« La violence prolétarienne change l'aspect de tous les conflits au cours desquels on l'observe ; car elle nie la force organisée par la bourgeoisie, et prétend supprimer l'État qui en forme le noyau central. Dans de telles conditions il n'y a plus aucun moyen de raisonner sur les droits primordiaux des hommes ; c'est pourquoi nos socialistes parlementaires, qui sont des enfants de la bourgeoisie et qui ne savent rien en dehors de l'idéologie de l'État, sont tout désorientés quand ils sont en présence de la violence prolétarienne; ils ne peuvent lui appliquer les lieux communs qui leur servent d'ordinaire à parler de la force, et ils voient avec effroi des mouvements qui pourraient aboutir à ruiner les institutions dont ils vivent : avec le syndicalisme révolutionnaire, plus de discours à placer sur la Justice immanente, plus de régime parlementaire à l'usage des Intellectuels ; - c'est l'abomination de la désolation ! Aussi ne faut-il pas s'étonner s'ils parlent de la violence avec tant de colère. »
« Au cours de ces études j'avais constaté une chose qui
me semblait si simple que je n’avais pas cru devoir beaucoup insister : les
hommes qui participent aux grands mouvements sociaux, se représentent leur
action prochaine sous forme d'images de batailles assurant le triomphe de leur
cause.

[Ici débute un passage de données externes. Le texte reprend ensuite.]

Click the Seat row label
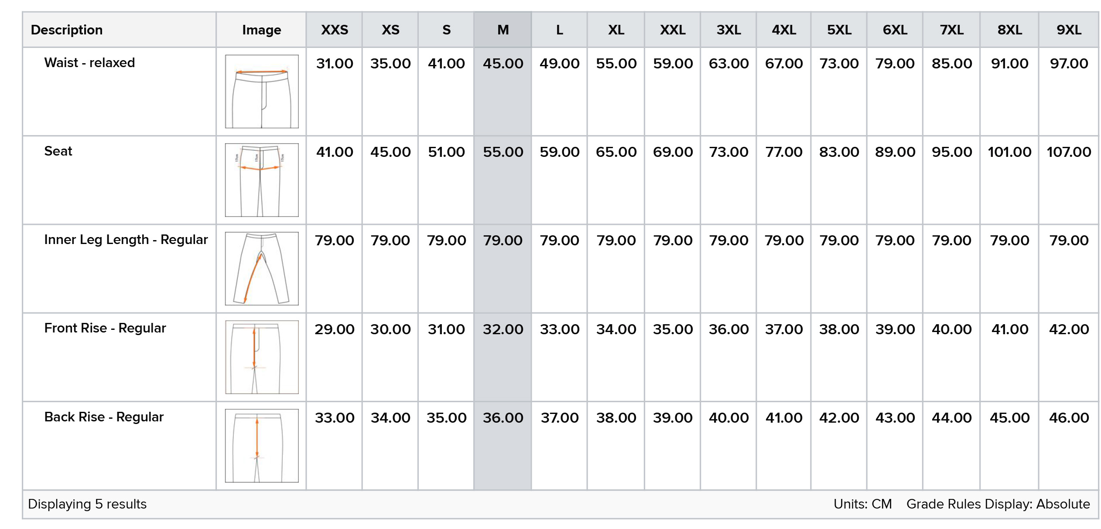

Je proposais de nommer mythes ces constructions dont la connaissance
offre tant d’importance pour l’historien [Dans l’Introduction à l’économie
moderne j’ai donné au mot mythe un sens plus général, qui dépend étroitement du
sens strict employé ici.] : la grève générale des syndicalistes et la
révolution catastrophique de Marx sont des mythes. J'ai donné comme exemples
remarquables de mythes ceux qui furent construits par le christianisme
primitif, par la Réforme, par la Révolution, par les mazziniens ; je voulais
montrer qu'il ne faut pas chercher à analyser de tels systèmes d'images, comme
on décompose une chose en ses éléments, qu'il faut les prendre en bloc comme
des forces historiques, et qu'il faut surtout se garder de comparer les faits
accomplis avec les représentations qui avaient été acceptées avant l'action. »

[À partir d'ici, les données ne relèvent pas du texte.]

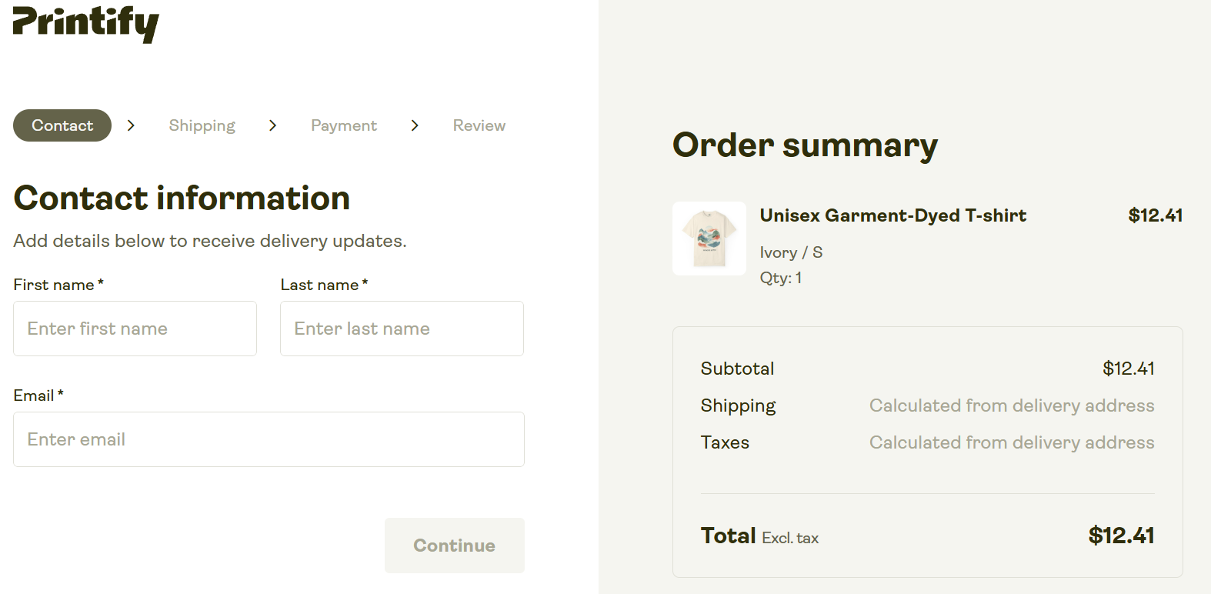Click the chevron after the Contact step
This screenshot has width=1211, height=594.
tap(131, 125)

« Je comprends que ce mythe de la grève générale
froisse beaucoup de gens sages à cause de son caractère d'infinité ; le monde
actuel est très porté à revenir aux opinions des anciens et à subordonner la
morale à la bonne marche des affaires publiques, ce qui conduit à placer la
vertu dans un juste milieu. Tant que le socialisme demeure une doctrine
entièrement exposée en paroles, il est très facile de le faire dévier vers un
juste milieu ; mais cette transformation est manifestement impossible quand on
introduit le mythe de la grève générale, qui comporte une révolution absolue.
Vous savez, aussi bien que moi, que ce qu'il y a de meilleur dans la conscience
moderne est le tourment de l'infini ; vous n'êtes point du nombre de ceux qui
regardent comme d'heureuses trouvailles les procédés au moyen desquels on peut
tromper ses lecteurs par des mots. C'est pourquoi vous ne me condamnerez point
pour avoir attaché un si grand prix à un mythe qui donne au socialisme une
valeur morale si haute et une si grande loyauté. Bien des gens ne chercheraient
pas dispute à la théorie des mythes si ceux-ci n'avaient des conséquences si
belles. »
« Bergson nous invite, au contraire, à nous occuper du
dedans et de ce qui s'y passe pendant le mouvement créateur : « Il y aurait
deux moi différents, dit-il, dont l'un serait comme la projection extérieure de
l'autre, sa représentation spatiale et pour ainsi dire sociale. Nous atteignons
le premier par une réflexion approfondie, qui nous fait saisir nos états
internes comme des êtres vivants, sans cesse en voie de formation, comme des
états réfractaires à la mesure... Mais les moments où nous nous ressaisissons
nous-mêmes sont rares, et c'est pourquoi nous sommes rarement libres. La
plupart du temps, nous vivons extérieurement à nous-mêmes ; nous n'apercevons
de notre moi que son fantôme décoloré... Nous vivons pour le monde extérieur
plutôt que pour nous ; nous parlons plus que nous ne pensons; nous sommes agis
plus que nous n'agissons nous-mêmes. Agir librement c'est reprendre possession
de soi, c'est se replacer dans la pure durée » [Bergson, Données immédiates de
la conscience, pp. 175-176. Dans cette philosophie on distingue la durée qui
s’écoule, dans laquelle se manifestent notre personne, et le temps mathématique
suivant la mesure duquel la science aligne les faits accomplis.]. »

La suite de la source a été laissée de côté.